Parapholis strigosa, commonly known as slender barb grass, sea hard grass, and hard grass, is a species of grass. It is native to Europe and Libya and is an introduced species to parts of the Americas and Oceania.

== Taxonomy ==
Prior to 1946, the species was classified as Lepturus strigosus.

== Distribution and habitat ==
=== Native ===
It is a native species to the British Isles. The species is recurrent along the coasts of the archipelago and grows on salt-affected earth along salt marshes, creeks, uneven land, and empty land.

P. strigosa is also found on the northern and western coasts of Metropolitan France. It resides in the Karavasta Lagoon of Albania. In Greece, it is only found on the Ionian Islands. It is also native to the Netherlands, Sweden, Italy, Denmark, Germany, Belgium, Spain, Portugal, Luxembourg, Slovenia, Croatia, and Monaco.
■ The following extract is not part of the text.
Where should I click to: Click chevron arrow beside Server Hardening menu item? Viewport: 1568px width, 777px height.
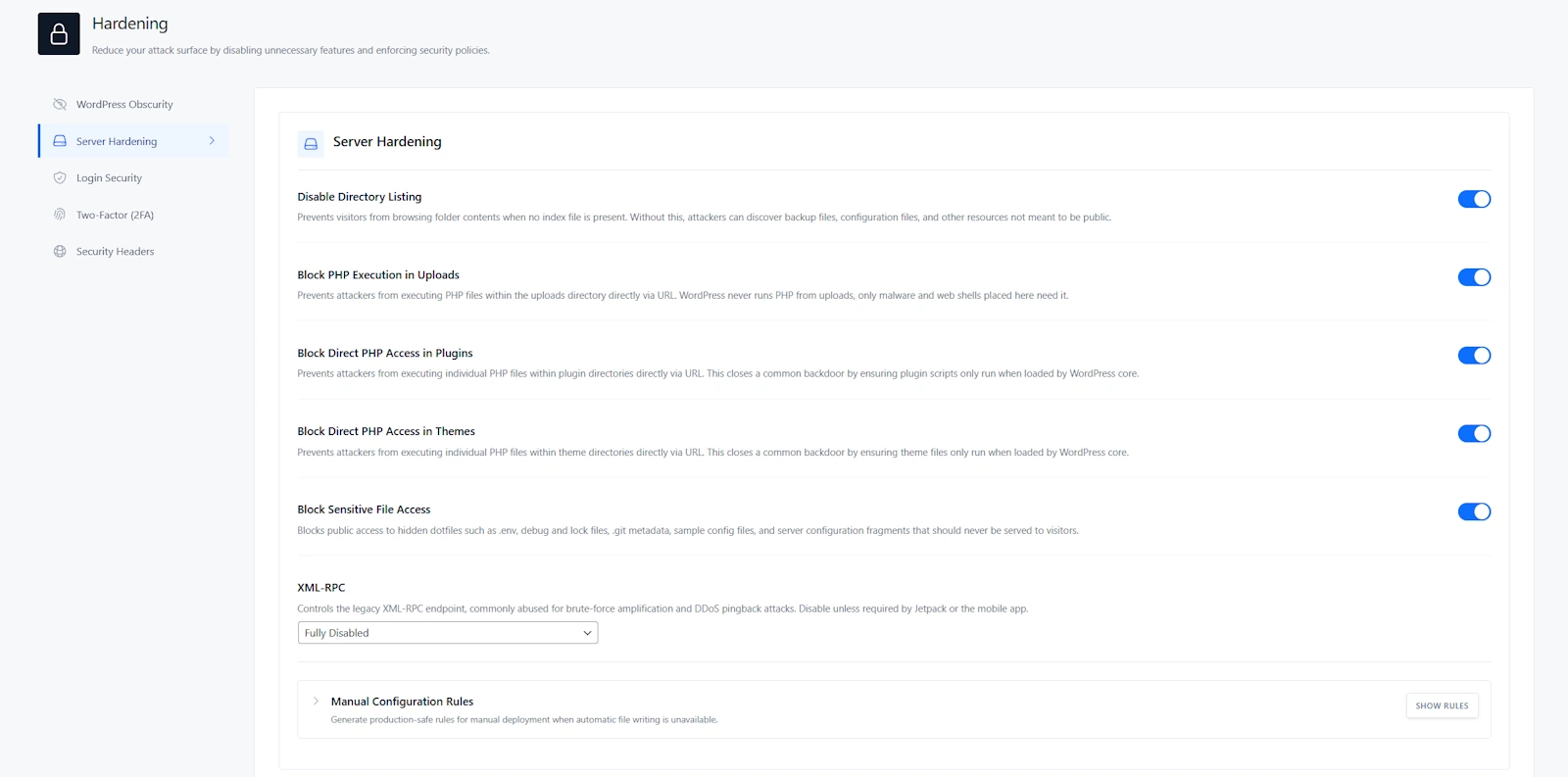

Outside of Europe it is a native species to Libya.

=== Non-native ===
It is a non-native species to California, residing in the North Coast region, notably in Humboldt Bay. P. strigosa is present on the west coast of North America to British Columbia and is found in central and southern Chile. In Oceania, it resides in southern parts of Australia and was introduced to New Zealand in 1944.